§ HOW TO COMPLETE THIS TASK: Write the listing out again exactly as it stands, with no images.

§ DATA FOR THE TASK:
-----
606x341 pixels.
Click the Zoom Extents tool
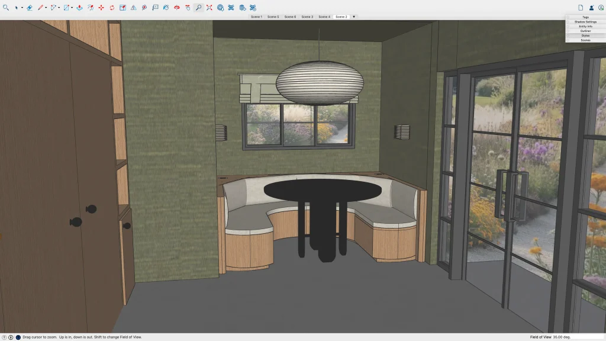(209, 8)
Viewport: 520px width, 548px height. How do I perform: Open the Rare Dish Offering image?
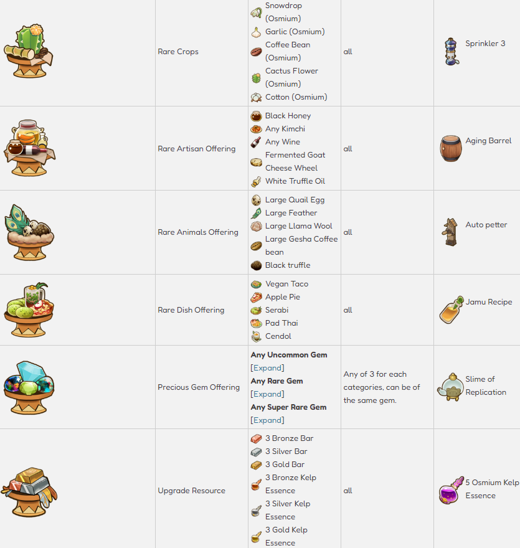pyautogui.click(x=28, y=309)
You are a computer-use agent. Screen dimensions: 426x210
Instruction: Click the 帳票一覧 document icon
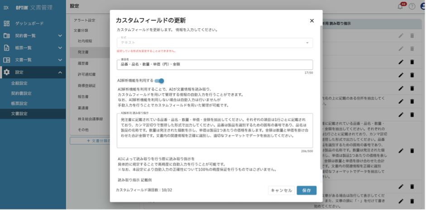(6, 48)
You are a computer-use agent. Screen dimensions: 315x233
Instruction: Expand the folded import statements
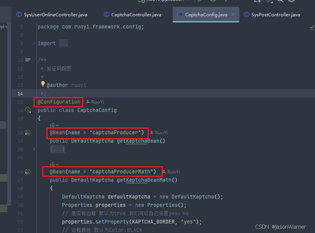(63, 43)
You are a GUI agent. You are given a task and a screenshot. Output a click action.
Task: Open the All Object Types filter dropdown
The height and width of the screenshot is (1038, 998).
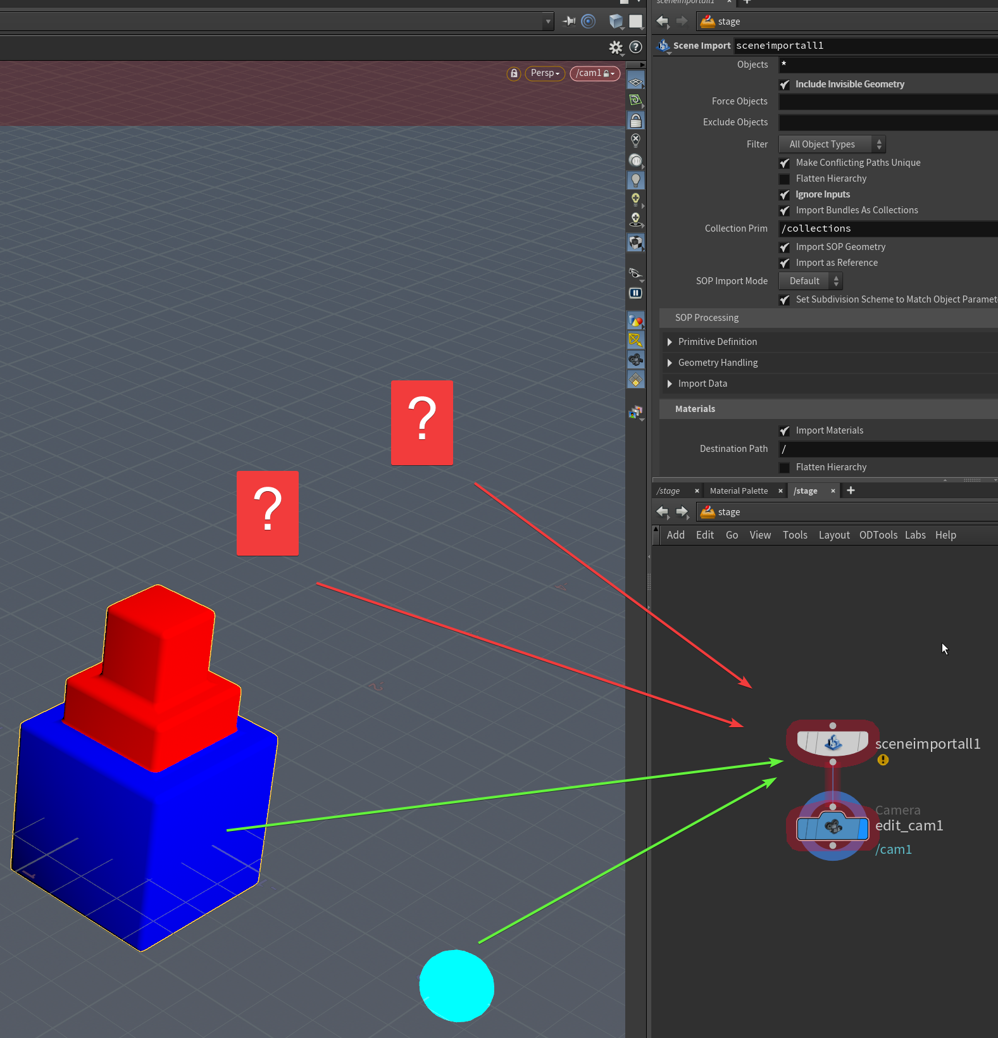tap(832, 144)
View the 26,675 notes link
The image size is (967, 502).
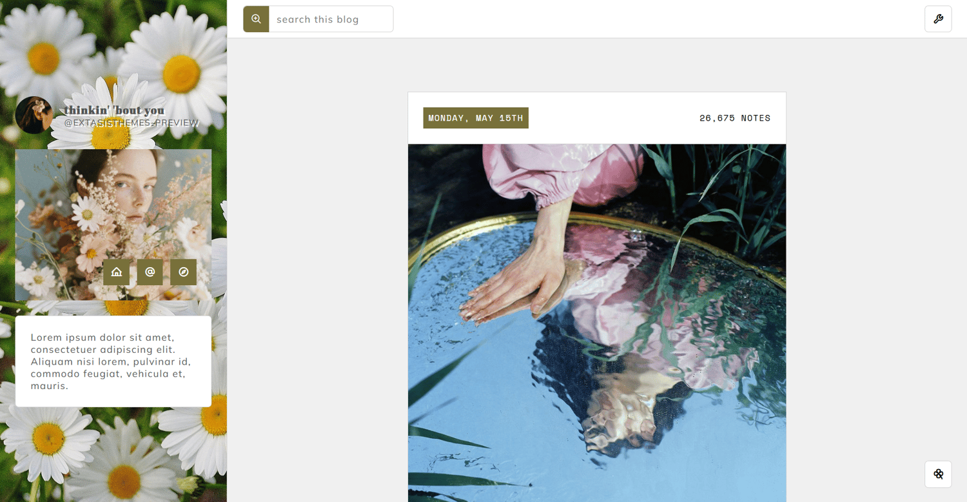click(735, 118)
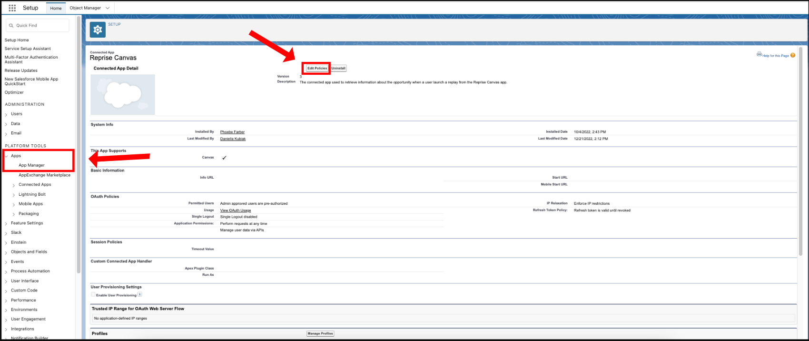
-----
§ RESPONSE:
606x341 pixels.
Click the Zoom Extents tool
(209, 8)
Viewport: 520px width, 548px height. How do I perform: Open the Rare Dish Offering image?
pyautogui.click(x=28, y=309)
You are a computer-use agent. Screen dimensions: 426x210
Instruction: Click the 帳票一覧 document icon
(6, 48)
You are a computer-use agent. Screen dimensions: 315x233
Instruction: Expand the folded import statements
(63, 43)
You are a GUI agent. You are given a task and a screenshot. Output a click action.
Task: Open the All Object Types filter dropdown
The height and width of the screenshot is (1038, 998).
tap(832, 144)
View the 26,675 notes link
The image size is (967, 502).
click(735, 118)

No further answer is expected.